Characterizing the Host and Symbiont Proteomes in the Association Between the Bobtail Squid, Euprymna Scolopes, and the Bacterium, Vibrio Fischeri
PloS One. 2011 | Pubmed ID: 21998678
The beneficial symbiosis between the Hawaiian bobtail squid, Euprymna scolopes, and the bioluminescent bacterium, Vibrio fischeri, provides a unique opportunity to study host/microbe interactions within a natural microenvironment. Colonization of the squid light organ by V. fischeri begins a lifelong association with a regulated daily rhythm. Each morning the host expels an exudate from the light organ consisting of 95% of the symbiont population in addition to host hemocytes and shed epithelial cells. We analyzed the host and symbiont proteomes of adult squid exudate and surrounding light organ epithelial tissue using 1D- and 2D-polyacrylamide gel electrophoresis and multidimensional protein identification technology (MudPIT) in an effort to understand the contribution of both partners to the maintenance of this association. These proteomic analyses putatively identified 1581 unique proteins, 870 proteins originating from the symbiont and 711 from the host. Identified host proteins indicate a role of the innate immune system and reactive oxygen species (ROS) in regulating the symbiosis. Symbiont proteins detected enhance our understanding of the role of quorum sensing, two-component signaling, motility, and detoxification of ROS and reactive nitrogen species (RNS) inside the light organ. This study offers the first proteomic analysis of the symbiotic microenvironment of the adult light organ and provides the identification of proteins important to the regulation of this beneficial association.

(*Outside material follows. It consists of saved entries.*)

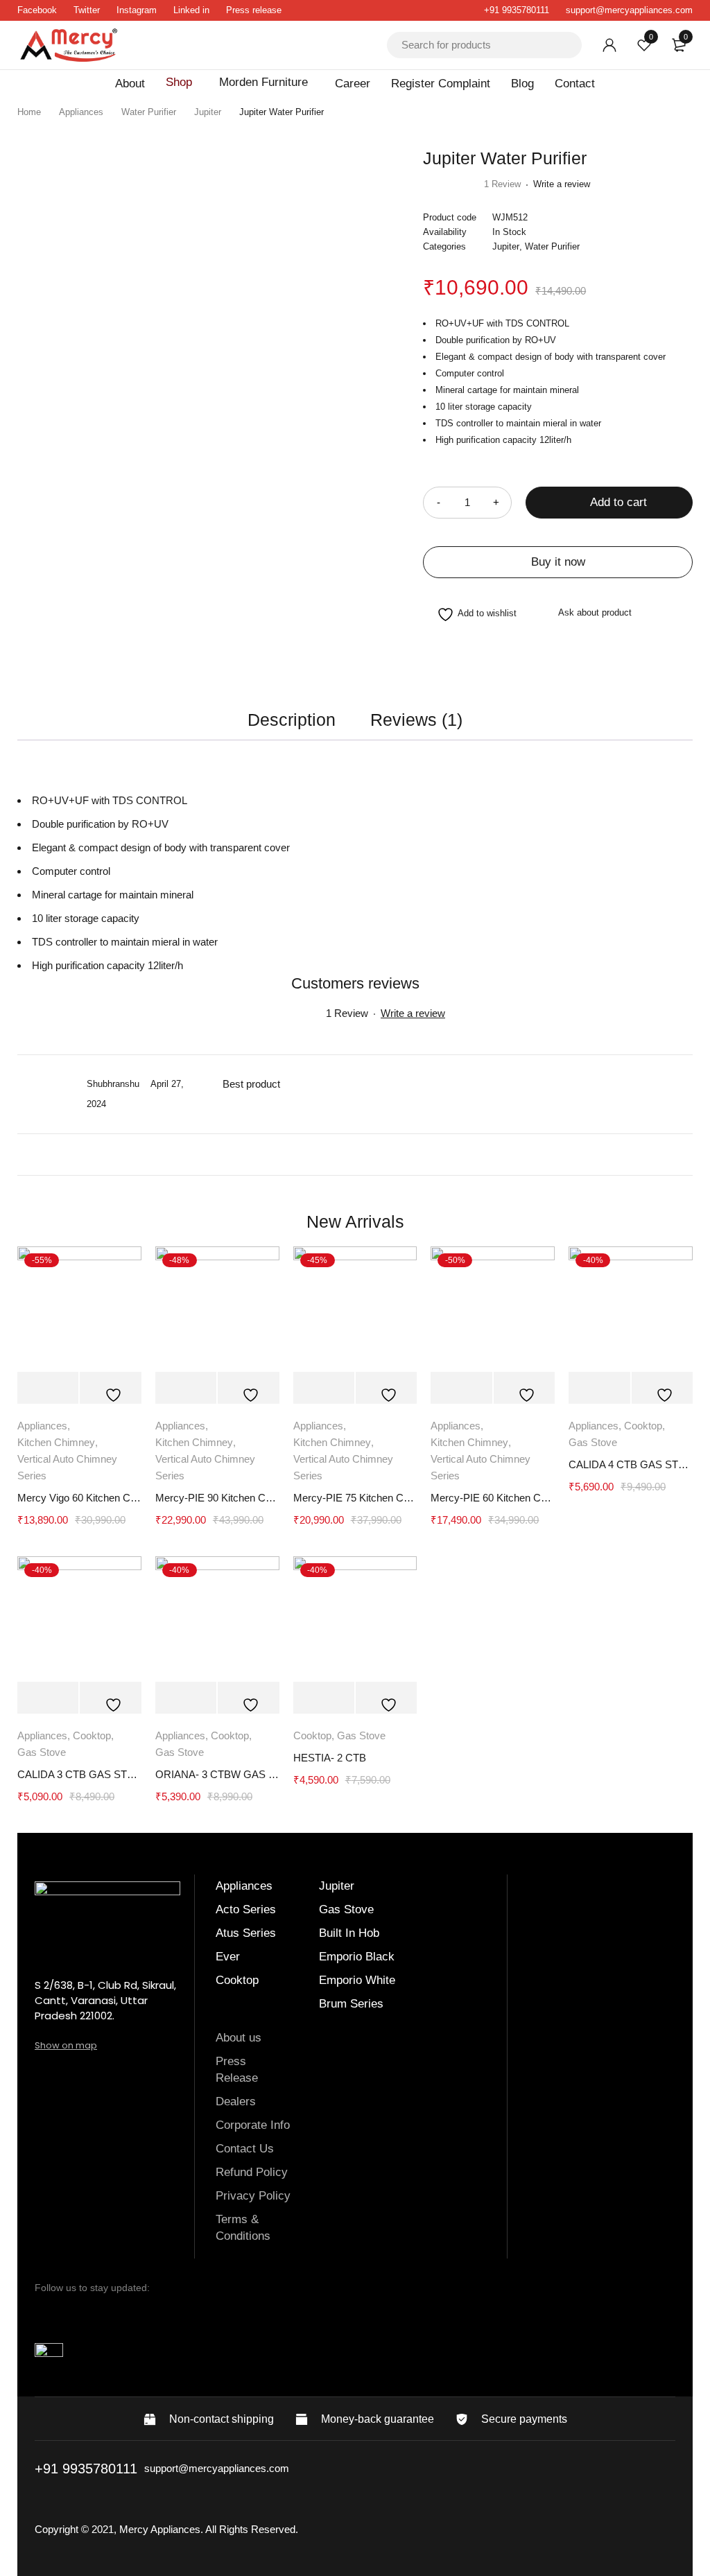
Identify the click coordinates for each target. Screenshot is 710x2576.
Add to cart (618, 502)
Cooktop (643, 1425)
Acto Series (246, 1909)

Draft Genome of Phaeobacter Gallaeciensis ANG1, a Dominant Member of the Accessory Nidamental Gland of Euprymna Scolopes
Journal of Bacteriology. Jul, 2011 | Pubmed ID: 21551313
Phaeobacter gallaeciensis strain ANG1 represents the dominant member of the bacterial consortium within the reproductive accessory nidamental gland (ANG) of the squid Euprymna scolopes. We present a 4.59-Mb assembly of its genome, which may provide clues as to how it benefits its host.